To reduce the computation time of Energy System Optimization Models and Generation Expansion Planning Models operational detail is typically limited to several hours, days, or weeks in a year selected using Time Series Aggregation methods. We compare time series aggregation methods and generation expansion planning models which aim to capture the value of long-term storage for the first time in the literature. Time Series Aggregations methods were compared by varying the number of representative periods and then running a full year generation expansion planning model on novel synthetic time series. Generation Expansion Planning Models were run on selections and ordering of representative periods in order to compare them. Our results suggest that approximating the full-year time series does not necessarily translate to approximating the full-year generation expansion planning solution and that selecting hours or days is a greater determinant of performance than the time series aggregation method itself.
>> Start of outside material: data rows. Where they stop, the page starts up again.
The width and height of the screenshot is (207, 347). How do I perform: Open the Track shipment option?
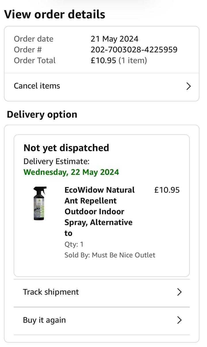102,292
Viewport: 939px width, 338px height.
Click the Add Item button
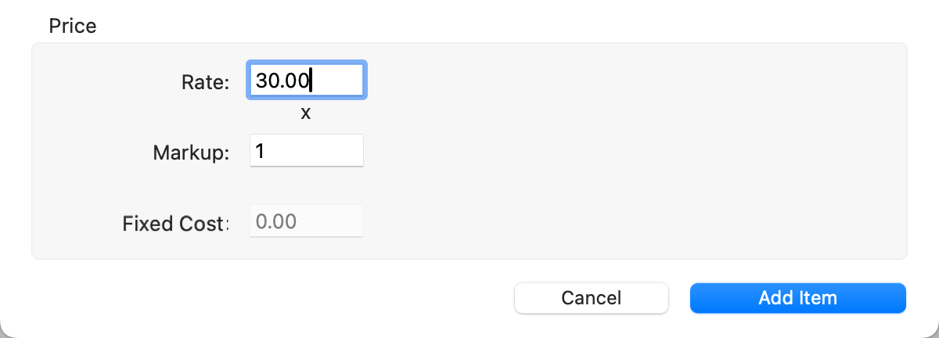(797, 298)

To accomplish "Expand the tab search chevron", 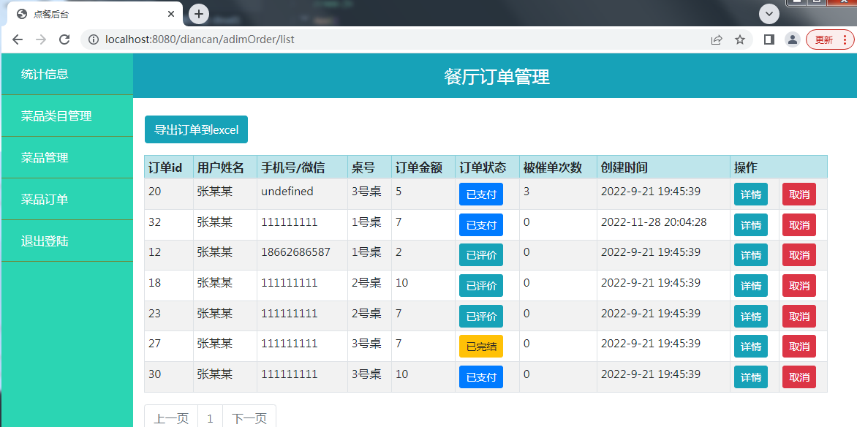I will [x=769, y=14].
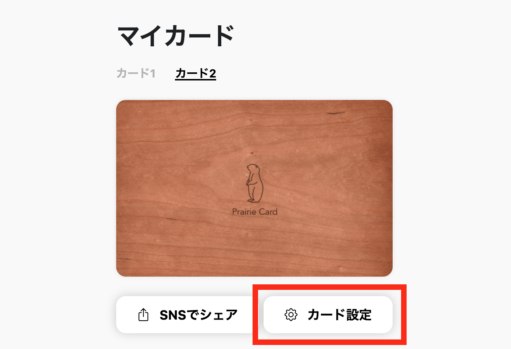511x349 pixels.
Task: Click the active tab below マイカード
Action: point(196,73)
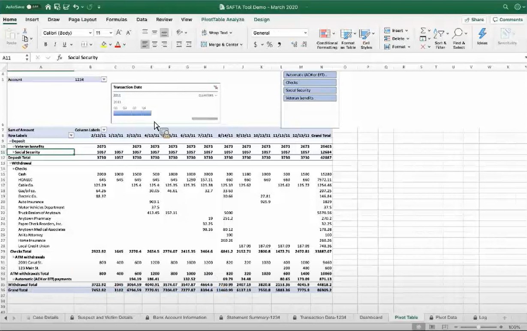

Two of the generation expansion planning models considered, Enhanced Representative Days and Chronological Time Period Clustering, could capture the value of long-term storage, though over or underinvestment in long-term storage by more than a factor of 2 was also possible and the latter formulation exhibited a clear bias towards long-term storage. Based on these results we formulate recommendations for modelers seeking to include long-term storage in generation expansion planning models.

Suggested Citation

  • Gonzato, Sebastian & Bruninx, Kenneth & Delarue, Erik, 2021. "Long term storage in generation expansion planning models with a reduced temporal scope," Applied Energy, Elsevier, vol. 298(C).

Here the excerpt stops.